I see that the MAC I'm working on is running the bash shell when I open a terminal window. I have 2 questions regarding this -

1. Can I change the shell my terminals spawned under MAC OS X run in from bash to ksh?
2. If yes, how do I change my shell from ksh to bash?

MTIA (Many Thanks in Advance)

The Test Monkey


----------



## Wrigleyvillain (Sep 13, 2010)

Um Google? I found a post about it on Mac OS X hints but it's incredibly old and probably doesnt apply to your version of OS X.


----------



## Easy Rhino (Sep 13, 2010)

well if you havnt already checked google, my guess is that you need to execute chsh and then tell it ksh. of course you need to install ksh and make sure you tell the program which dir to install it to.


----------



## Tmonkey (Sep 13, 2010)

Easy Rhino said:


> well if you havnt already checked google, my guess is that you need to execute chsh and then tell it ksh. of course you need to install ksh and make sure you tell the program which dir to install it to.



Cool, 

Thanks


----------



## streetfighter 2 (Sep 13, 2010)

Curious.  

Maybe I don't understand the question but don't you just type "bash", or "ksh", or "tcsh", etc. at the prompt and it'll change your shell?


----------



## Easy Rhino (Sep 14, 2010)

streetfighter 2 said:


> Curious.
> 
> Maybe I don't understand the question but don't you just type "bash", or "ksh", or "tcsh", etc. at the prompt and it'll change your shell?



in linux, yes. i am not sure about osx. it probably is fairly similiar if it is no the same. of course, you do have to have the shells installed first.


----------



## Tmonkey (Sep 14, 2010)

streetfighter 2 said:


> Curious.
> 
> Maybe I don't understand the question but don't you just type "bash", or "ksh", or "tcsh", etc. at the prompt and it'll change your shell?

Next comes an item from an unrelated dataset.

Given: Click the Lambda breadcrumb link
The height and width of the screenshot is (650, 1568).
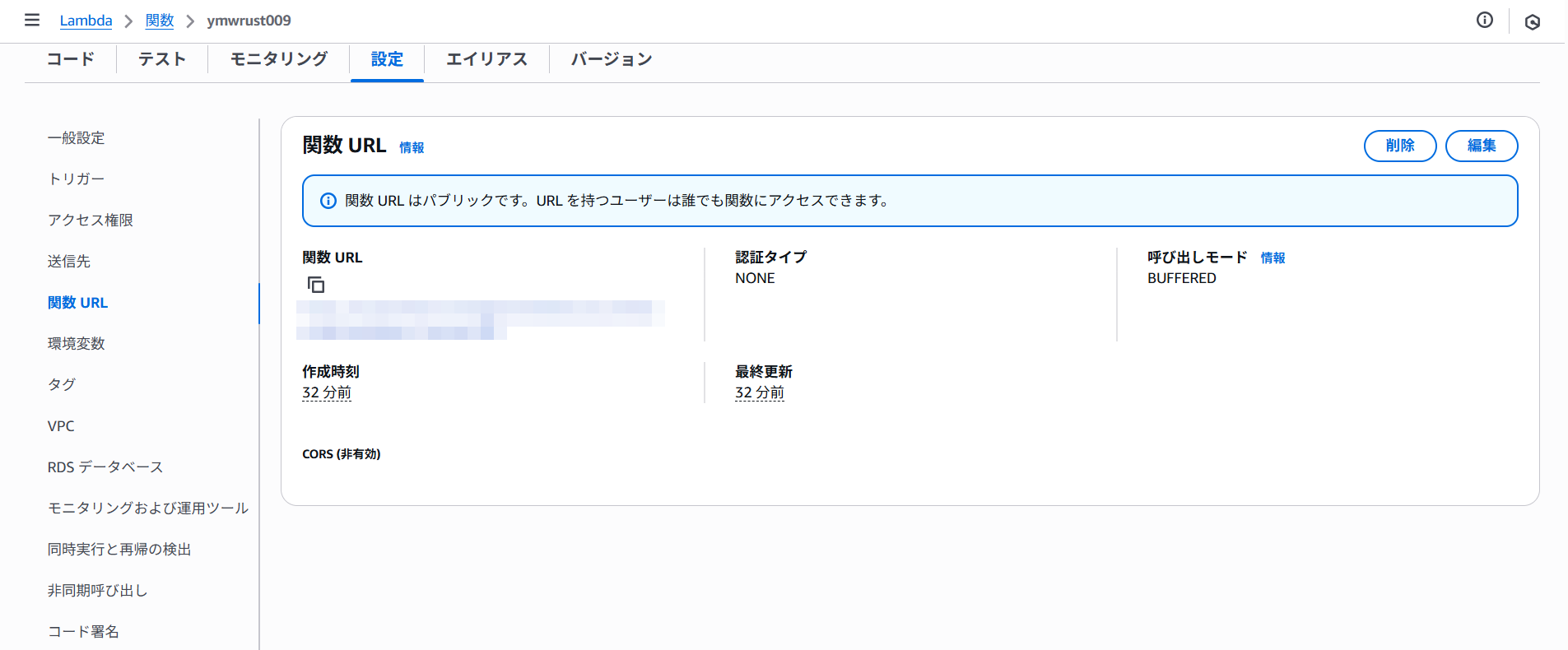Looking at the screenshot, I should click(x=86, y=21).
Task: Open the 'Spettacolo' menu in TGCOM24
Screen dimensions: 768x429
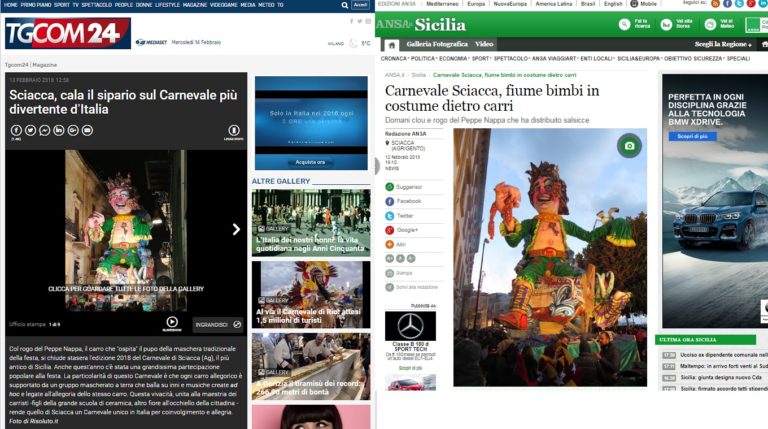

I'm not sure, it has bee a while since I have worked with UNIX or Linux and I am brand new to BSD.  It has been my experience in the past that specifying and configuring the shell allows you to customize your environment.  I prefer ksh because I like vi and the ksh allows you to use vi commands on the command line.  I also like the vi file navigation for finding previous commands from the history file.

I'm curious about how to set up my terminal so that when I start it I get my "customized" environment without having to configure it each time.


----------



## streetfighter 2 (Sep 14, 2010)

Tmonkey said:


> I'm not sure, it has bee a while since I have worked with UNIX or Linux and I am brand new to BSD.  It has been my experience in the past that specifying and configuring the shell allows you to customize your environment.  I prefer ksh because I like vi and the ksh allows you to use vi commands on the command line.  I also like the vi file navigation for finding previous commands from the history file.

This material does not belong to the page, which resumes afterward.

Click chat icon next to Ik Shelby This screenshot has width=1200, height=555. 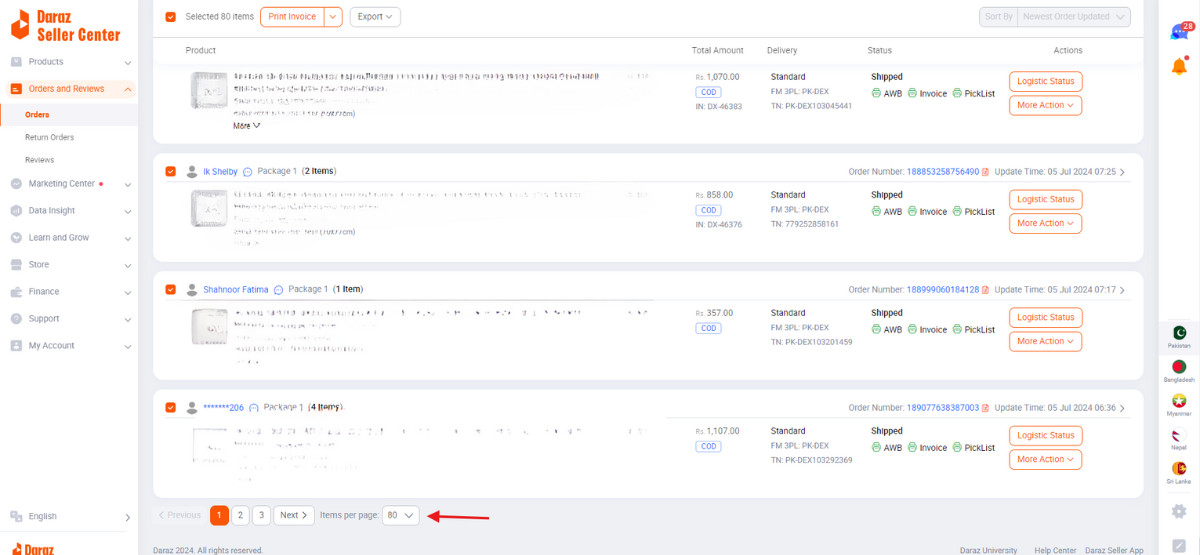click(248, 172)
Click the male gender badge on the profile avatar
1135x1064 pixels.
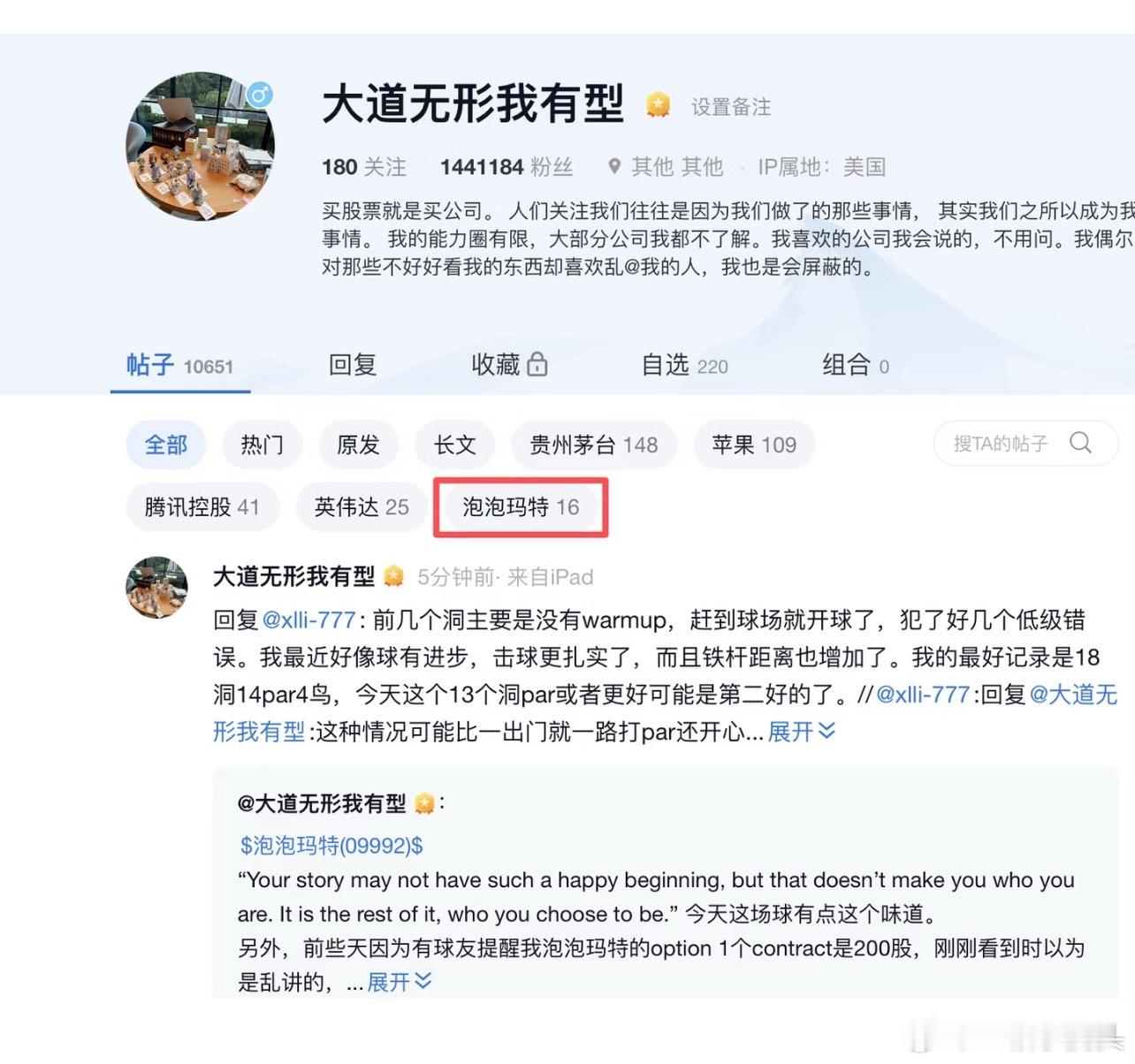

I've got OS X 10.5.5 running in a-- Err... *Genuine* mac (strictly for testing purposes).  I have no problem switching between bash, tcsh, and ksh just by typing them in on the commandline.



Tmonkey said:


> I'm curious about how to set up my terminal so that when I start it I get my "customized" environment without having to configure it each time.



You can open terminal then go to Preferences and edit the startup options.

If you're feeling frisky I'm betting there is something like a ".terminalrc" that you can configure till you die of over-customization.


----------